▶ [What you will do]:
Scan the entries and copy each line where the word "agent" is present.

▶ [Provided data]:

---+---

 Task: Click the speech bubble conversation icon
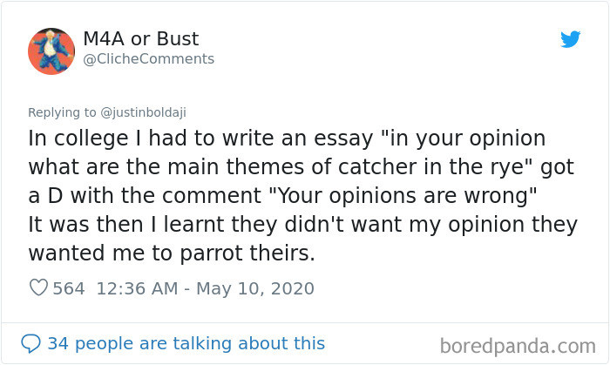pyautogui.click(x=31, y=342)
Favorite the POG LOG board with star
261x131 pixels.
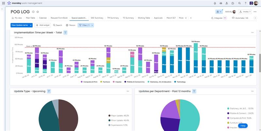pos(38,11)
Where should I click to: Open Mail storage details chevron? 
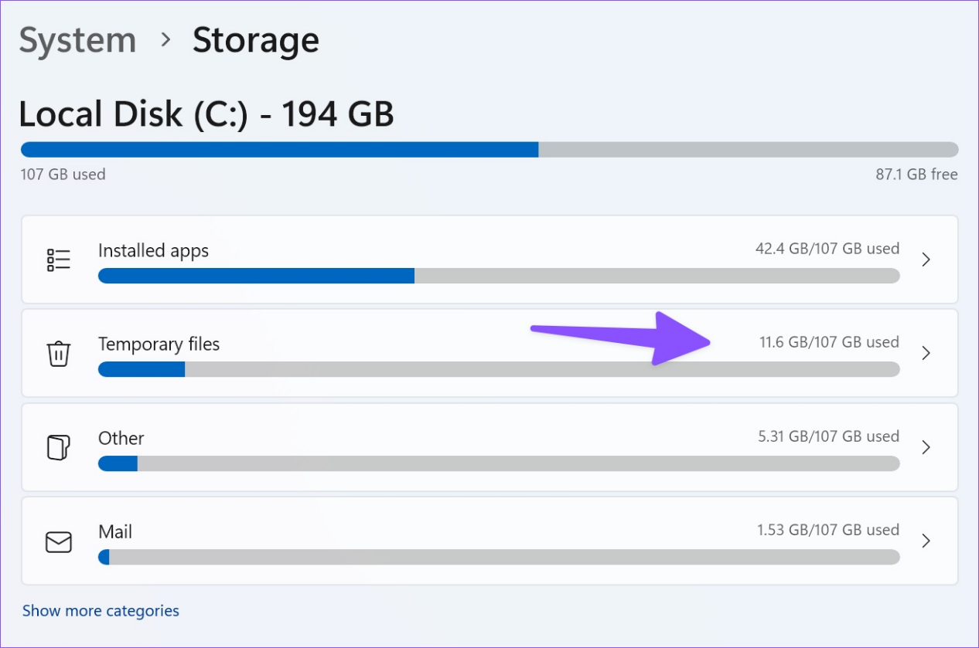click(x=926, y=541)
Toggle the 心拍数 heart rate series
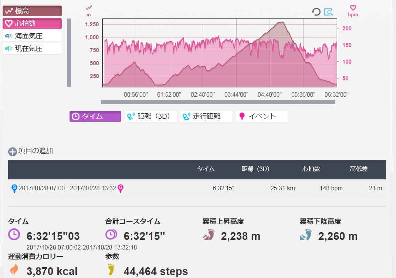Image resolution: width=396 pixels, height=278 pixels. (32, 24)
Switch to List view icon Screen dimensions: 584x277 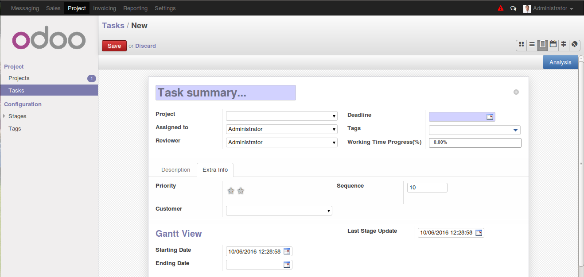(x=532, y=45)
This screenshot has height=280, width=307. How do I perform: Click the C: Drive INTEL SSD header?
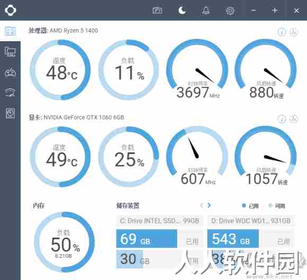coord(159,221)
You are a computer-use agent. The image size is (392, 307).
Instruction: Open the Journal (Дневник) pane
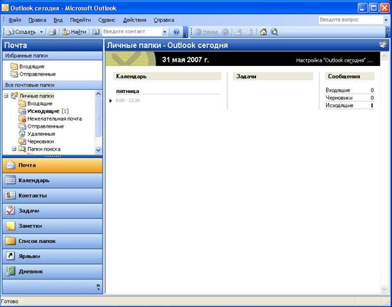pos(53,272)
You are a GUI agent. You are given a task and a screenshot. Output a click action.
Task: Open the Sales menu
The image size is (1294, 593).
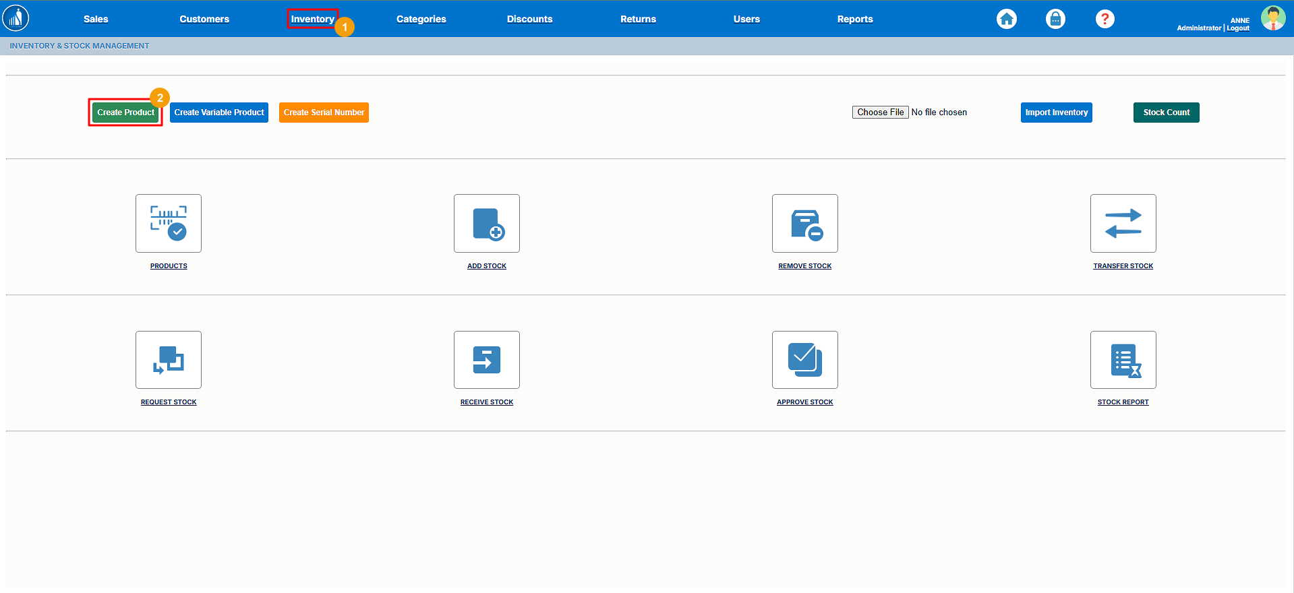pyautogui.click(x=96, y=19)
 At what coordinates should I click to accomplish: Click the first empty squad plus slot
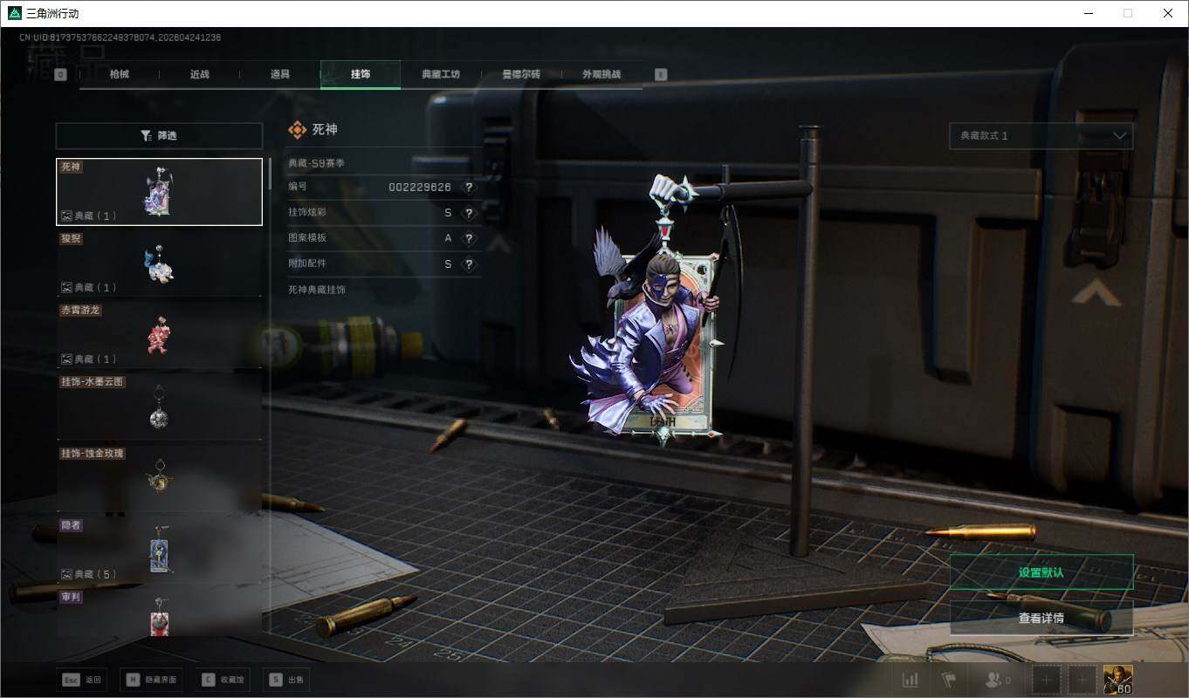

---+---

▶ [Output of the exercise]:
You are a computer-use agent. The image size is (392, 307).
You are a GUI agent. You are given a task and a screenshot. Output a click action.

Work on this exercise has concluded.